個人差があると思いますので何とも言えないのですが、座る時間が長ければ長いほど寿命が縮まるという研究結果があったりもします。人間が長時間座るようになったのは、人類が誕生して以降、たったのここ100年ほど。それまではほとんどの時間を歩行を含めたスタンディングに費やしていました。移動を含めた現代の生活は、とにかく座ることが多い。

第二の心臓と呼ばれるふくらはぎがよく働くので血流が改善。立っているときは座っているときに比べて認知能力や集中力、判断力も大きく上昇することが研究で明らかになっています。集中力の維持にも立つことが効果的。立ち続けることが難しければ、30分に一回のペースでイスから立ち上がる、トイレに行くなどの工夫をするといいでしょう。

HIIPAは、「高負荷偶発的身体活動」の略。

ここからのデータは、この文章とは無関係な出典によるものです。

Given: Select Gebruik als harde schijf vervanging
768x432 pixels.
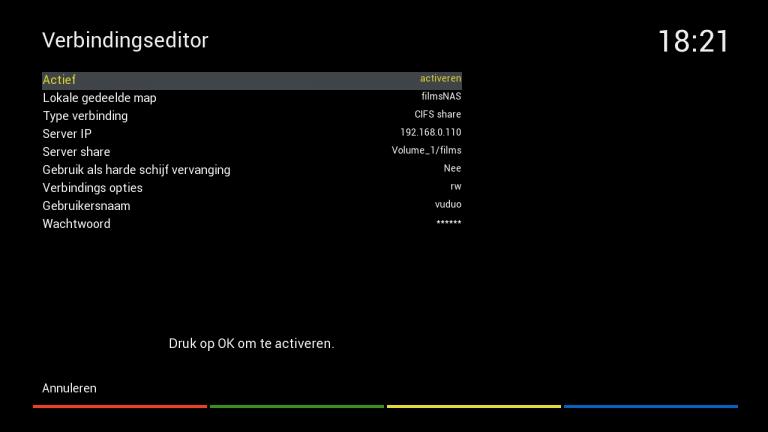Looking at the screenshot, I should click(x=252, y=170).

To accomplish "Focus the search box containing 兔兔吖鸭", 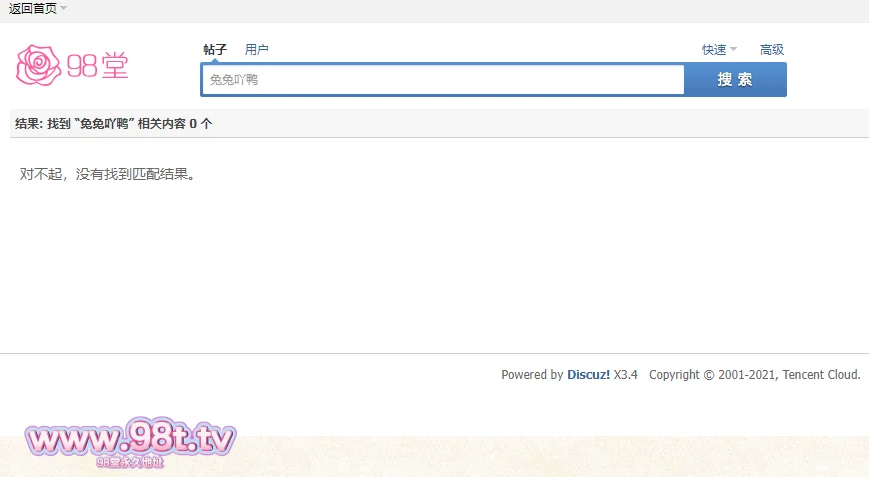I will coord(442,80).
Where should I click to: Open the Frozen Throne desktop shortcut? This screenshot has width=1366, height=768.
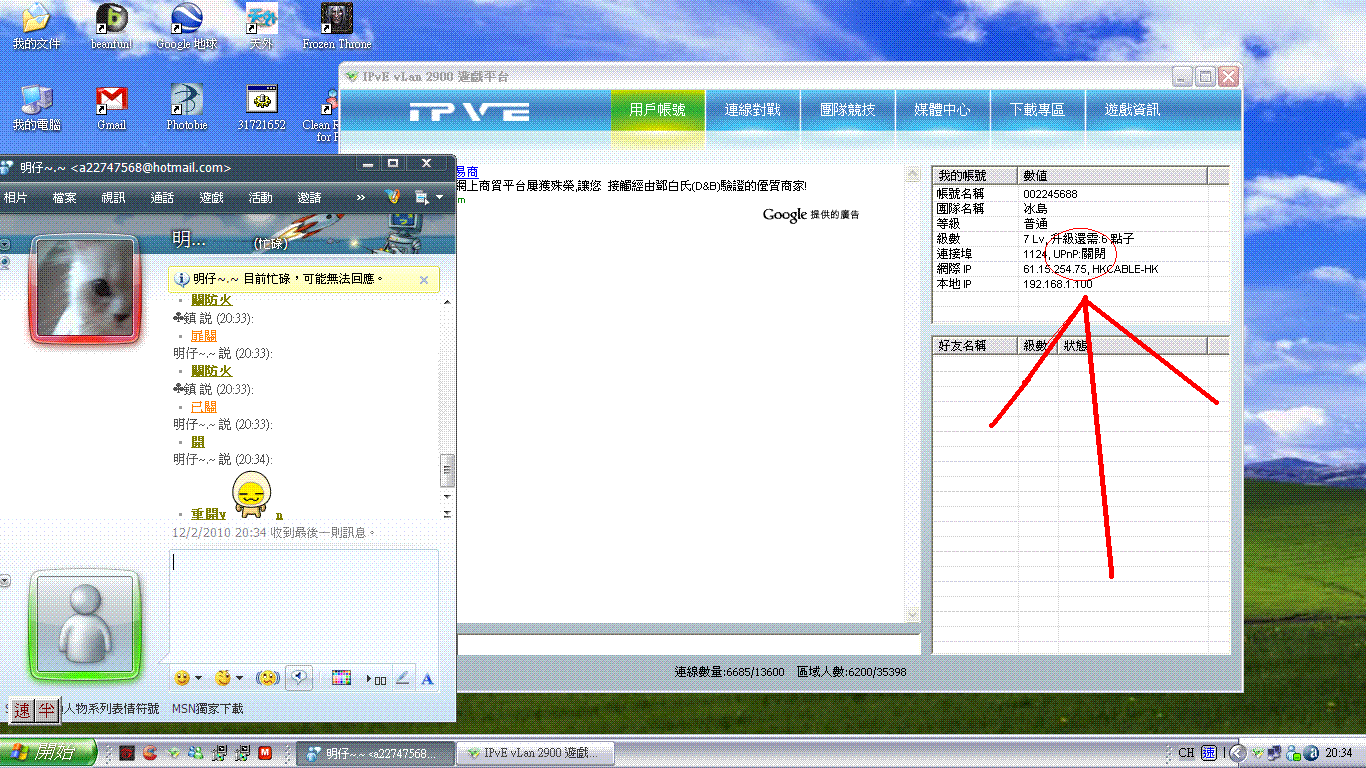pyautogui.click(x=336, y=19)
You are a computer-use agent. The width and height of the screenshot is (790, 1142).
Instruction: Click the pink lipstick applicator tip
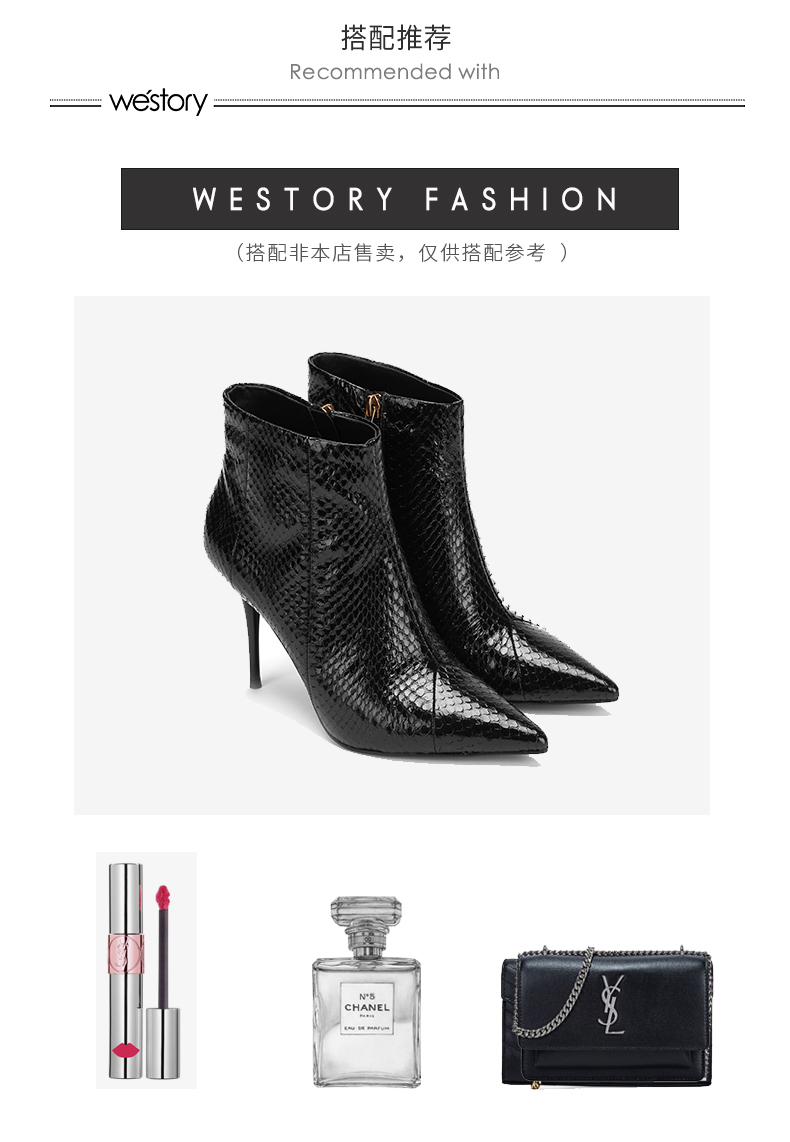[x=162, y=897]
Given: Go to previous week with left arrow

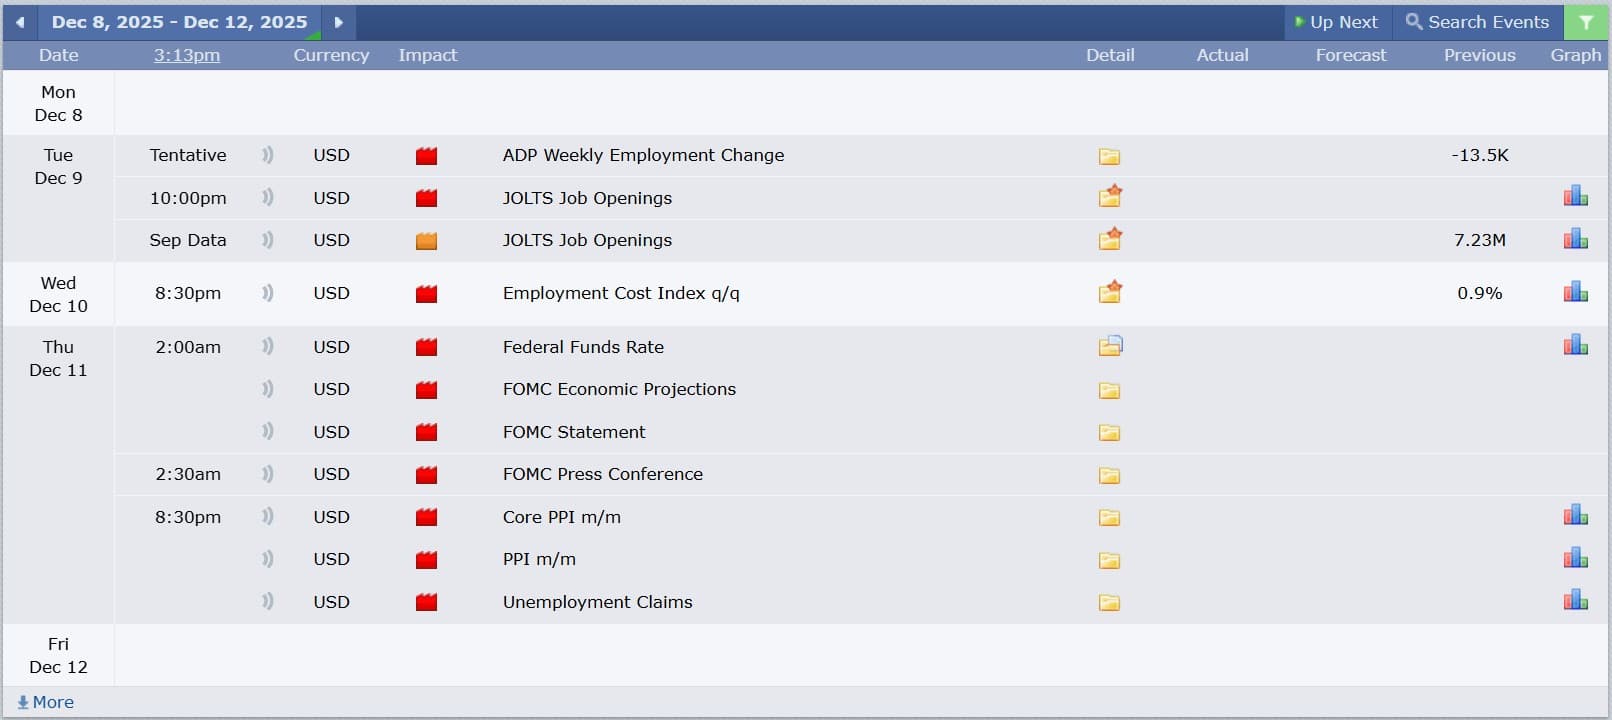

日々の活動を高負荷で行うことで、ジムでエクササイズをすることなく、いつもの通勤や家事に工夫をこらして運動をする方法を指します。最新の研究では、日常的な活動の負荷をちょっと上げるだけで、質の高い運動につながることが報告されています。

すべての行動は運動の時間として考える。毎日ジムで30分ランニングするのであれば、コンビニまで3分走ったり、駅の階段をかけあがったりといった細切れの運動を30分積み重ねる方法で代替できます。ひとつひとつは短時間であっても、トータルで一日の運動時間を確保できればいいわけです。忙しい人には朗報と言える運動理論です。

通勤で早歩きを5分。これを週に5回おこなうだけで、エクササイズ推奨量の17%に相当する運動ができます。買い物、営業回り、散歩などを早歩きで、トータル20分行えば、推奨量の13%分になります。毎日1分ずつ階段をかけあがると、1週間でエクササイズ推奨量の9%を消費することに。

ちなみに、よく歩く人は、あまり歩かない人にくらべて死亡率が62%低くなると言われています。座ってばかりであまり運動しない人は、ウォーキングなどの軽い運動を行う人にくらべて死亡率が263%アップするそうです。座りっぱなしの時間が一日12時間以上の人は、死亡率が292%高くなるという報告さえあります。

こんな数字ばかり見ているからかもしれません。私はもはや怖くて、一日30分の歩行を欠かさなくなりました。もともと座るのが苦手でしたが、今は座ることに恐怖を覚えるようにもなりました。立つことと歩くこと。メンタルの改善や脳機能を向上させる効果もあり、高齢者の認知機能が改善することも明らかになっています。

今日は早々に寝て、また明日から通常運転でがんばります。